SELECTED EXTRACT:
—————

The International Laws of Belligerent Occupation

Francis A. Boyle is a professor of international law at the University of Chicago and a Defence Lawyer at the International Court of Justice. He received his Master’s Degree and PhD in Political Science, as well as his Doctor of Law from Harvard University. He is the author of numerous books including, The Future of International Law and American Foreign Policy, World Politics and International Law, Defending Civil Resistance Under International Law, and Palestine, Palestinians, and International Law.

by Professor Francis Boyle
Professor of International Law, University of Illinois

Belligerent occupation is governed by The Hague Regulations of 1907, as well as by the Fourth Geneva Convention of 1949, and the customary laws of belligerent occupation. Security Council Resolution 1322 (2000), paragraph 3 continued: “Calls upon Israel, the occupying Power, to abide scrupulously by its legal obligations and its responsibilities under the Fourth Geneva Convention relative to the Protection of Civilian Persons in a Time of War of 12 August 1949;...” Again, the Security Council vote was 14 to 0, becoming obligatory international law.

The Fourth Geneva Convention applies to the West Bank, to the Gaza Strip, and to the entire City of Jerusalem, in order to protect the Palestinians living there. The Palestinian People living in this Palestinian Land are “protected persons” within the meaning of the Fourth Geneva Convention. All of their rights are sacred under international law.

There are 149 substantive articles of the Fourth Geneva Convention that protect the rights of every one of these Palestinians living in occupied Palestine. The Israeli Government is currently violating, and has since 1967 been violating, almost each and every one of these sacred rights of the Palestinian People recognized by the Fourth Geneva Convention. Indeed, violations of the Fourth Geneva Convention are war crimes.

—————

GIVEN TASK 1: Write out every line of the records below exactly as it appears, leaving the pictures out.
The passage on belligerent occupation and the records are separate material.

(Item position entries)

—————

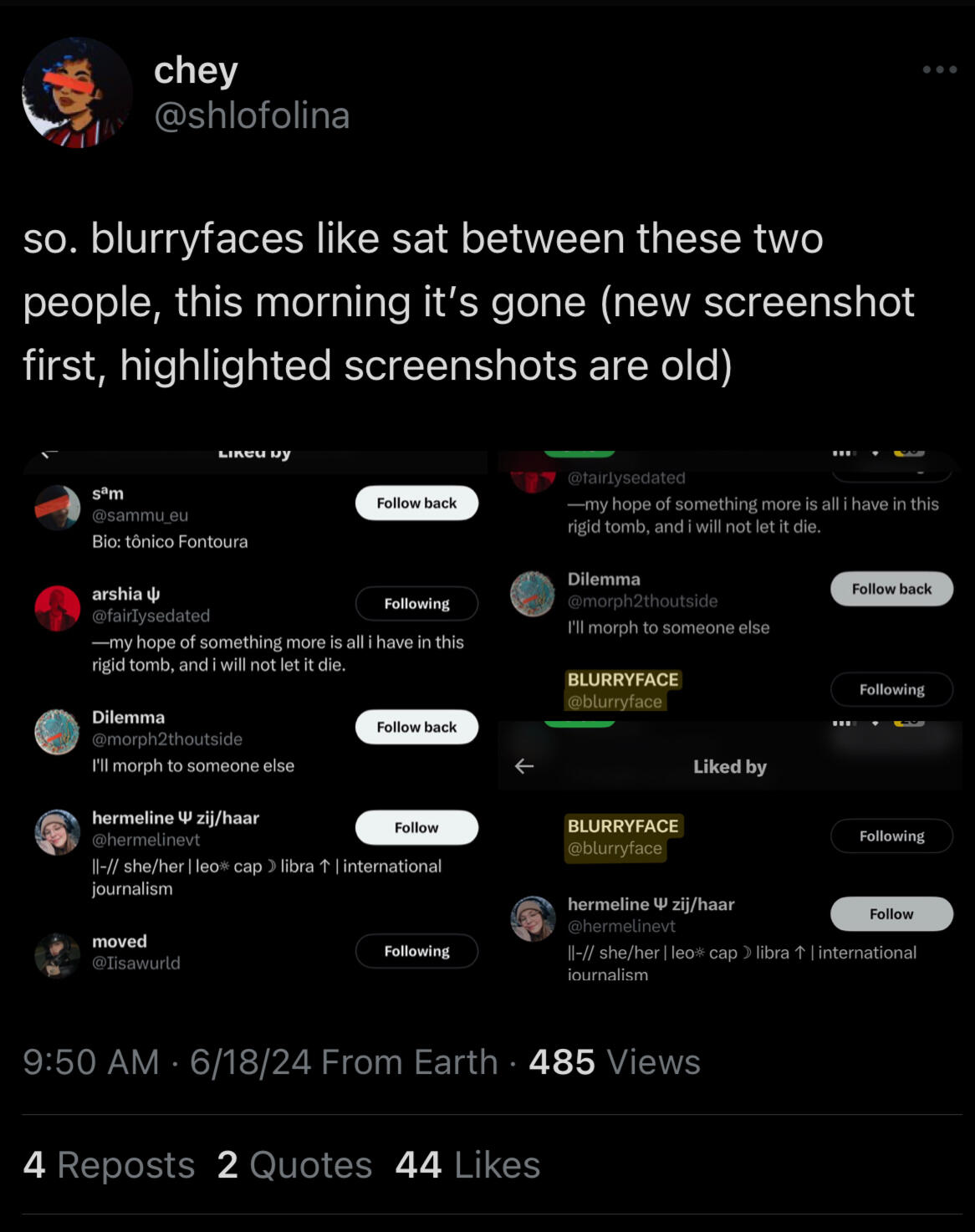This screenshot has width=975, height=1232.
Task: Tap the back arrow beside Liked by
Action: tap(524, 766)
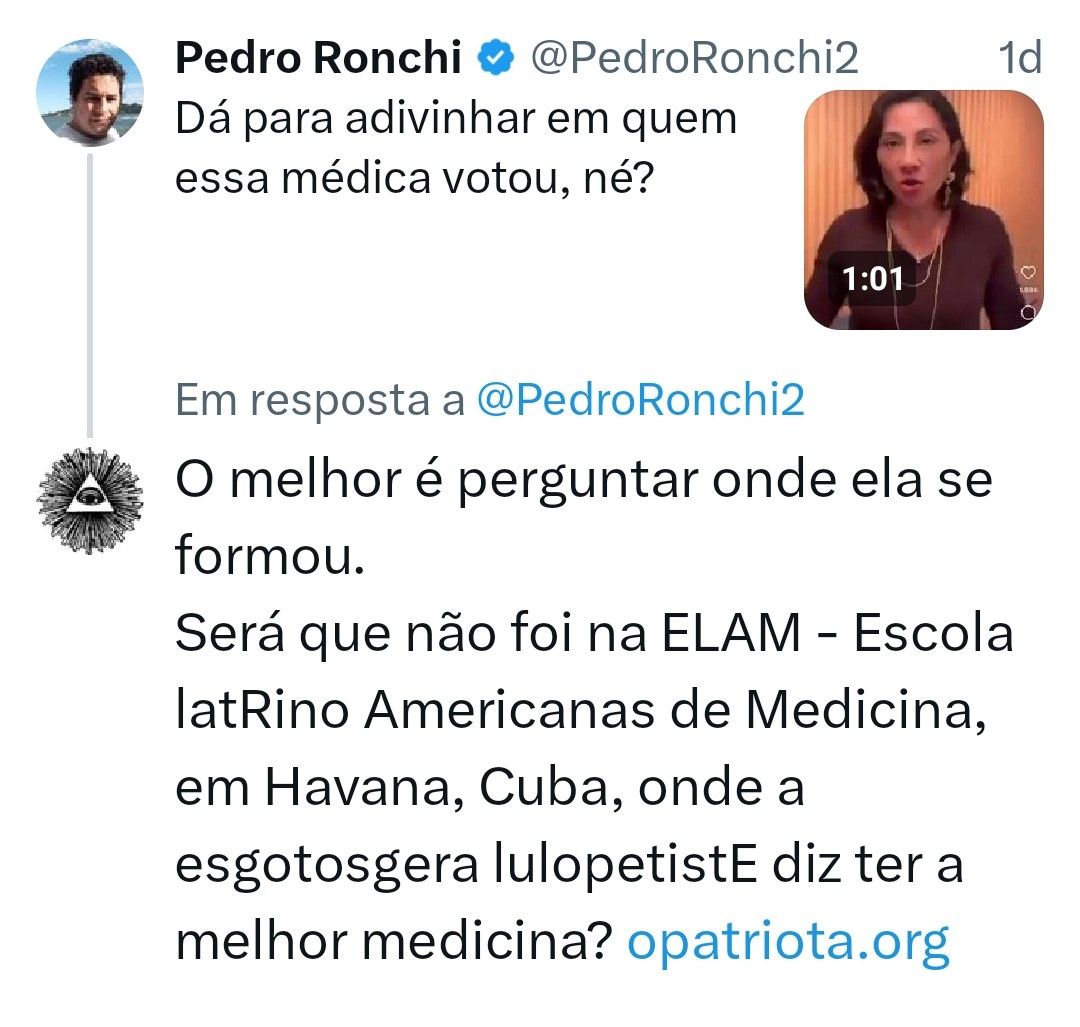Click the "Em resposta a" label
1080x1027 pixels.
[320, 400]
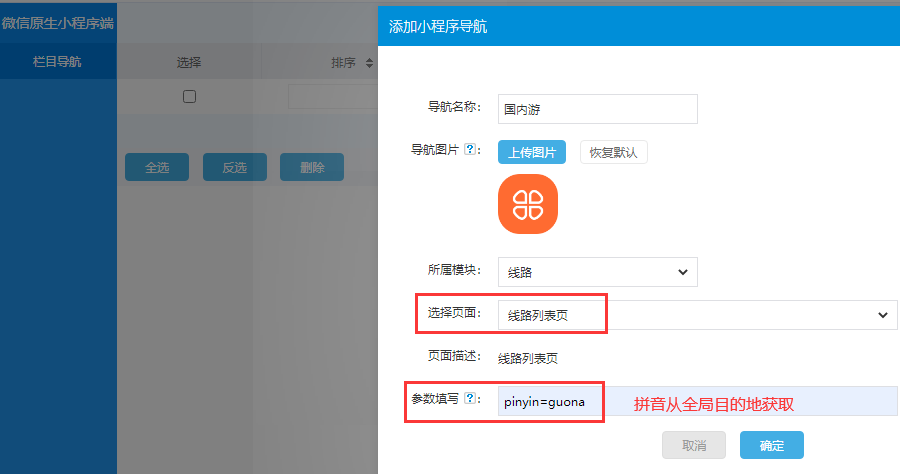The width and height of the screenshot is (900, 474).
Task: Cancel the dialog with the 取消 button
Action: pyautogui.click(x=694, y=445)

—————

GIVEN TASK 2: Reproduce everything in the passage on belligerent occupation from "The Fourth Geneva Convention applies" down to "under international law.", switching "sacred" to "inviolable".

REPLY 1:
This screenshot has width=975, height=1232.
Task: Tap the back arrow beside Liked by
Action: tap(524, 766)
Click the "Em resposta a" label
1080x1027 pixels.
[320, 400]
The width and height of the screenshot is (900, 474).
Task: Cancel the dialog with the 取消 button
Action: pyautogui.click(x=694, y=445)

REPLY 2:
The Fourth Geneva Convention applies to the West Bank, to the Gaza Strip, and to the entire City of Jerusalem, in order to protect the Palestinians living there. The Palestinian People living in this Palestinian Land are “protected persons” within the meaning of the Fourth Geneva Convention. All of their rights are inviolable under international law.